--- Texto ---
A inauguração do porto de Chancay, no Peru, simboliza um ponto de inflexão no papel da América do Sul nas dinâmicas econômicas e políticas internacionais. Com um investimento de US$ 3,5 bilhões liderado pela estatal chinesa Cosco Shipping, o projeto não apenas reforça a capacidade logística do Peru, mas também evidencia a estratégia chinesa de expandir sua influência global por meio de infraestrutura crítica. A iniciativa faz parte de um esforço maior da China para integrar economias emergentes às rotas comerciais que conectam o Oriente ao Ocidente, consolidando sua posição como um dos principais arquitetos da ordem econômica contemporânea.
A China tem se destacado como o maior investidor mundial em infraestrutura nos últimos anos. Desde o lançamento da Iniciativa do Cinturão e Rota (BRI) em 2013, Pequim alocou mais de US$ 900 bilhões em projetos que abrangem mais de 150 países, segundo o Banco Mundial. Esses investimentos incluem portos estratégicos, como o de Gwadar, no Paquistão, e o Pireu, na Grécia, além de redes ferroviárias, rodovias e parques industriais na África e na Ásia. O objetivo é claro: reconfigurar o mapa do comércio internacional e aumentar a conectividade entre mercados, criando o que Xi Jinping chamou de “comunidade com um futuro compartilhado para a humanidade”.
Sumário
Na América do Sul, a estratégia chinesa tem encontrado terreno fértil. O continente, tradicionalmente visto como uma extensão da esfera de influência dos Estados Unidos, está rapidamente se tornando um espaço de competição estratégica entre grandes potências. Países como o Peru, Chile e Argentina têm se beneficiado de bilhões de dólares em investimentos chineses em projetos que vão desde mineração até energia renovável. O porto de Chancay, por exemplo, é projetado para reduzir em 10 dias o tempo de transporte marítimo entre a Ásia e a América Latina, economizando até 20% nos custos logísticos, o que representa uma transformação significativa para as exportações da região.
--- Material ---
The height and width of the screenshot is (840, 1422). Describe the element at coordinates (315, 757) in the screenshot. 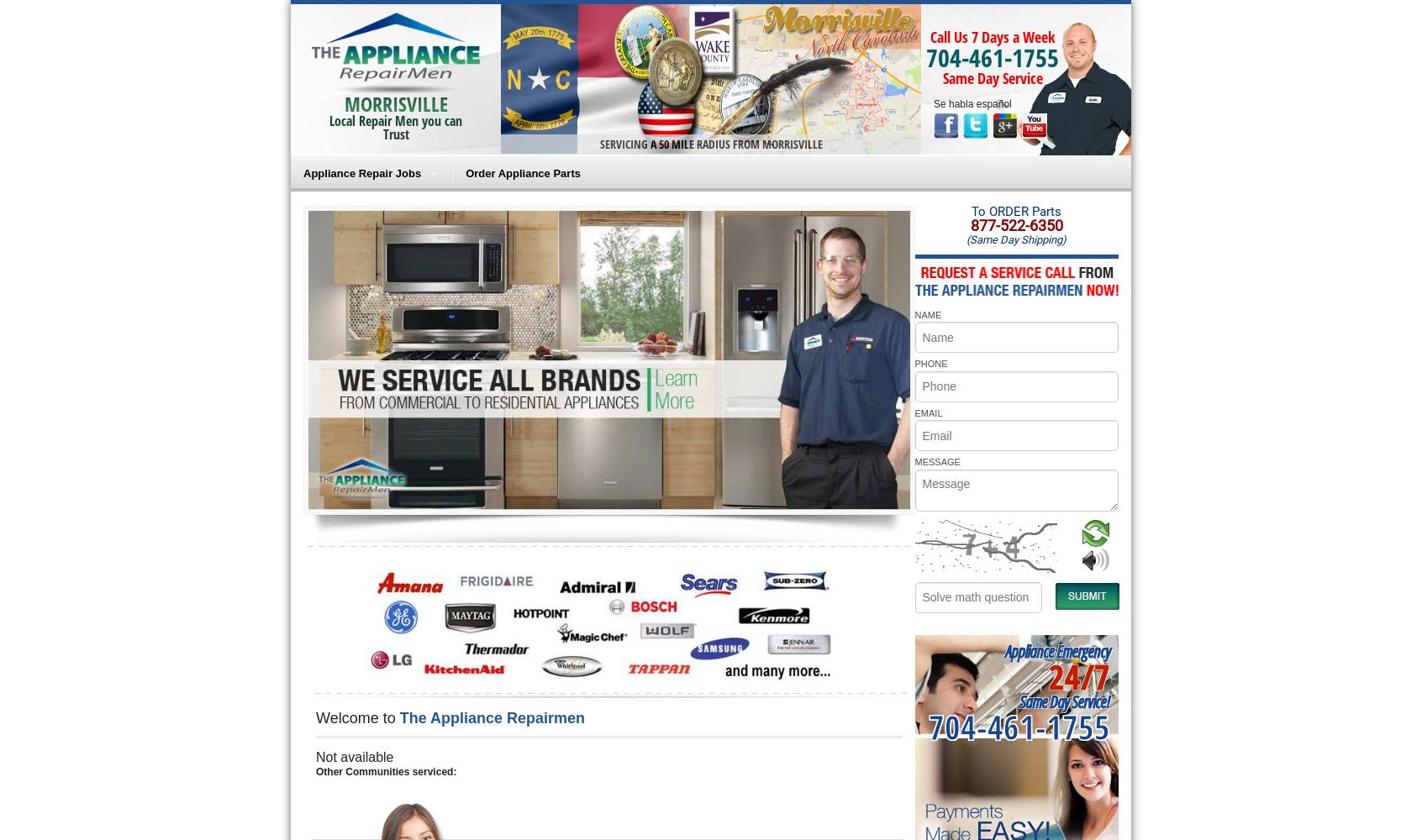

I see `'Not available'` at that location.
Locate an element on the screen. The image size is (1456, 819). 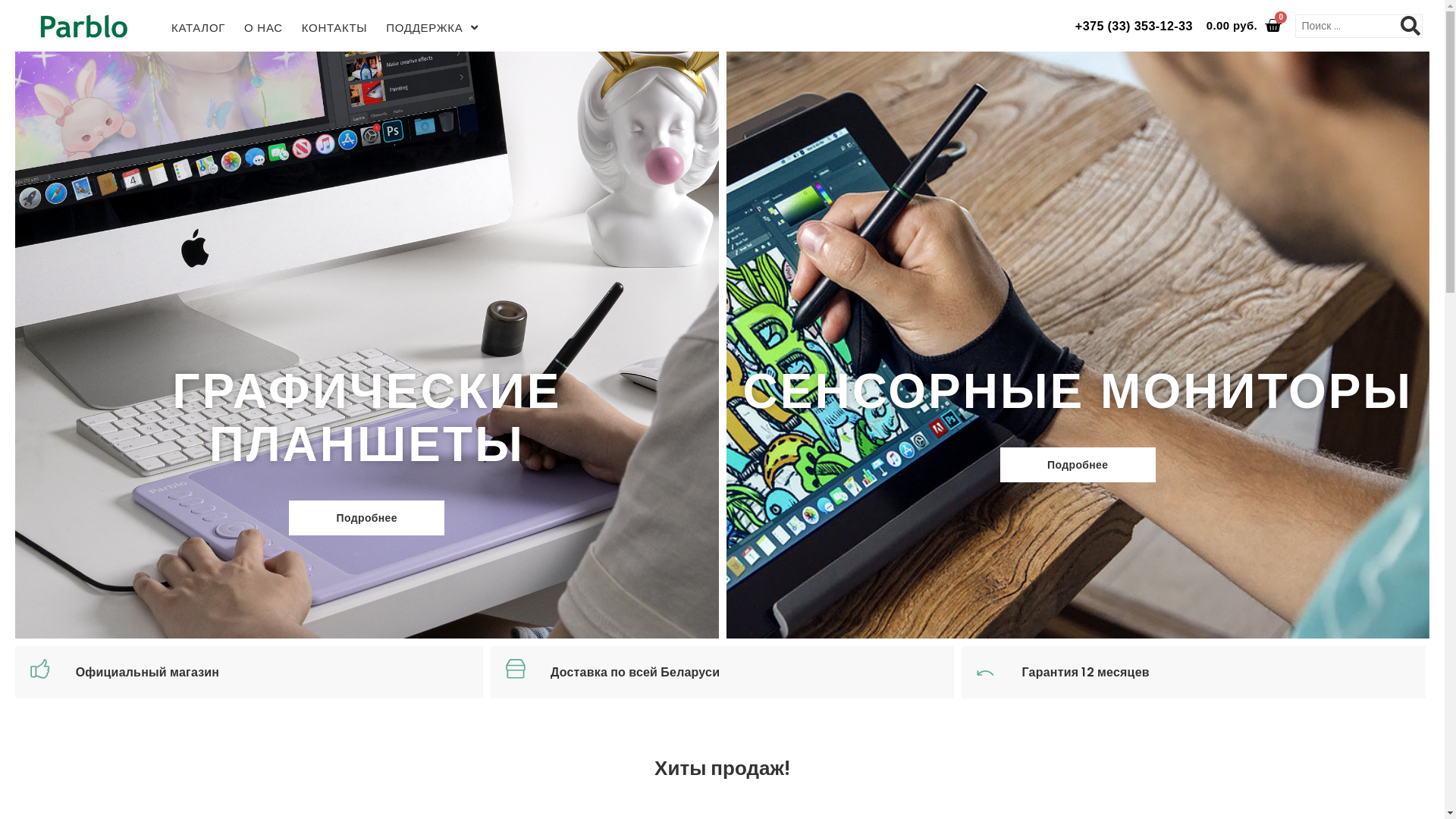
'+375 (33) 353-12-33' is located at coordinates (1134, 26).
---
[Instruções do exercício]:
De acordo com o texto, qual empresa estatal chinesa liderou o investimento no porto de Chancay e qual foi o valor desse investimento?

[Tarefa concluída]:
A Cosco Shipping liderou o investimento, no valor de US$ 3,5 bilhões.